The Kingly Upcycle Denim project is a new innovation at Kingly. “Our Kingly Upcycle Denim project focuses on reusing denim fabric that would otherwise end up on landfill sites. By collecting, cleaning and cutting the denim, we have added a variety of products to our range, including bags and aprons,” reported Armour.

The Kingly Upcycle Denim project involves among others bags and aprons being made out of denim material that would otherwise end in the landfill.
However, it is not possible to use textile rests in the production to an unlimited level, as Armour confirmed: “Of course, not all fabric remnants can be further processed. The main focus is on quality. Only fabric remnants in good condition and without major damage are selected for processing into new clothes.” Certain materials are more suitable for recycling and reuse than others due to their durability and workmanship. This is why, for example, natural fibres such as cotton and wool as well as several synthetic fabrics such as polyester are favoured. Textile remnants of neutral colours tend to be used more often as well. “They can be more easily integrated into new designs without having to be dyed or treated,” stated Armour. Current fashion trends and the market demand also have an influence on which residual materials are processed: Materials that correspond with these trends have a great probability of being made into new clothes.
If fabric left-overs are not used for the production of garments, it doesn’t mean they have to end up in the garbage. “There are different ways to use left-over textiles,” Armour stated. “For example, they are donated to schools, community groups or charities where they can be used for educational projects or arts and crafts. Some scraps are sold or passed on to companies that specialise in industrial applications, such as vehicle insulation, furniture fillings or cleaning products.” Furthermore, Kingly works together with two companies that process the non-further processed waste: A furniture company uses it as filling material for transport purposes and a textile manufacturer fills cushions with it.
A new life
Recycling also plays a major role at the company Globe Hope that is located in Nummela, Finland. Here, discarded work clothes, textile remnants, old advertising banners and other raw materials that would otherwise end up on the rubbish dump, are made into new clothes, bags and accessories. “The textile industry consumes significant amounts of oil and water and releases vast amounts of carbon dioxide. At Globe Hope our values are based on a strong respect for our planet and its precious natural resources. We believe it is our responsibility to pave the way into a brighter future that does not require the use of new raw materials,” explained Henri Sydänmaanlakka, Key Account Manager at Globe Hope. In this way, Globe Hope was founded in the year 2003 with the vision that textile waste could find a new life as timeless design products instead of being disposed of. Since then the company has striven to make every product out of existing materials such as superfluous fabrics or recycled materials, for instance.

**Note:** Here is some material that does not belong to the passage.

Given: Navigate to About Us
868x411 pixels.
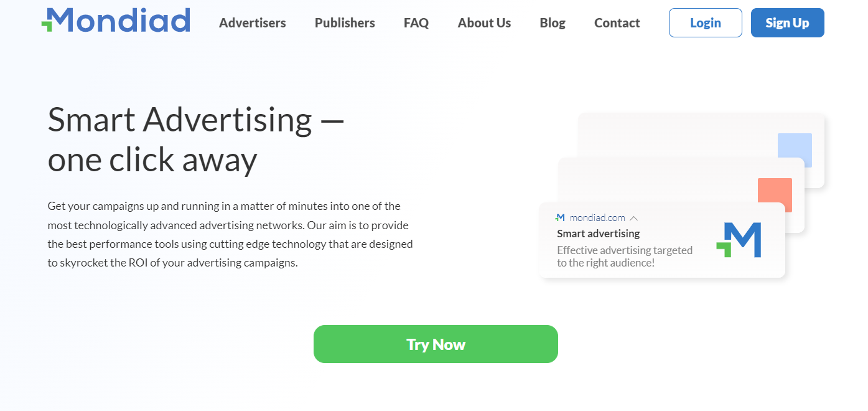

The Finnish company, Globe Hope, works together with used work clothes, seat belts, leather left-overs, carpets or curtains.
Hence, the Finnish company is always on the look-out for new, interesting raw materials, including for example old workwear, seat belts, left-over fabric and leather, carpets, sails or curtains. “Our polyester is made from recycled plastic bottles and other plastic waste, whilst the cotton we use is obtained from the textile industry’s offcuts,” underlined Sydänmaanlakka. “The cutting waste is roughly sorted by colour and then either dyed uniformly or used in its unaltered state to produce the yarn.”
What’s more, the company offers a repair service to extend the service life of the materials and of the products. “With the aid of this service, we hope to postpone the need to buy new products for as long as possible,” Sydänmaanlakka pointed out. “Garments can be repaired if the seam is the cause of the problem. It is almost always possible to repair bags.”
Globe Hope also offers a second-hand service. Anyone, who owns a Globe Hope product that is still clean and in good condition, which also still has an intact brand label, but no longer want to use it, can send it back to the company and receives a voucher in return. This enables second-hand products to be sold so they don’t have to be thrown away.
The Swedish company, Fristads, takes a similar approach to Globe Hope on the theme of textile wastage. They use both own production waste and discarded work clothes for the production of new functional wear for the work sector. The aim of this is to waste as few textiles as possible and to prevent an overproduction of clothes. “The good thing about workwear is that is doesn’t become a fashion item that is exchanged from season to season,” the Product Director, Lena Bay Højland, explained.
In this connection, Fristads strives to ensure an optimal information flow between the company and its customers, as Højland commented, “The better we know our customers’ needs, the more accurate our production chain is.” On top of this the introduction of faulty products can lead to surplus stocks. Avoiding this takes priority at Fristads. “We make sure we have the right product by carrying out a long development process based on user tests,” explained Højland.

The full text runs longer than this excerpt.